Being Responsible for More and More
Posted on July 29, 2009
Don't allow yourself to be pulled in too many different directions, advises Kiki D. Chang (bio).
Eventually, once you get to a critical mass of having enough grants, you have to make sure you've hired the right people, and then you have an operational machine. And the question is, do you want to grow it even more?
So it doesn't make your life easier, it actually makes your life much harder, and you're responsible for more people and more studies. So it's a question if you're going that direction — if you want to go that direction or not. You can stay with doing your own studies, a smaller group, smaller lab if you'd like, and you can keep going for a long time on that, or do you want to keep growing, and growing, and growing, or do you want to stop at a certain time? Those are really good questions. It's really up to the own individual to figure out what your career path is.
My career path — I'm trying to decide that right now. It's a good question. Because at my level, now, as associate professor and having done this work for so long, people are — there's a lot of good positions, especially in child psychiatry, for example. There's a lot of great positions around the country. A lot of directorships, a lot of people who need administrators to run things and to build programs, and this is all very important stuff, and it may be very flattering that someone may be asking you to be the head of child psychiatry, the head of this, or direct this, but is that really what you want to do? And if you're going towards research remember, that's going to dilute it a lot.

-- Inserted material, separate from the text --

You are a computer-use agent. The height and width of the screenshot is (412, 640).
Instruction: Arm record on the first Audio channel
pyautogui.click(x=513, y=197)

So that's where I'm at right now is that there's offers and there's ideas. Even internally there's ideas. Well, should I be taking more of administrative role or should I continue on with the research? At an early career level, it's clear that you want to get the research thing going unless your goal is to become an administrator, but really you should get the research thing going. But after a few years of that, you'll be pulled in a lot of different directions.
Excerpted from interview with researcher at the 2009 Career Development Institute for Psychiatry in Palo Alto, CA.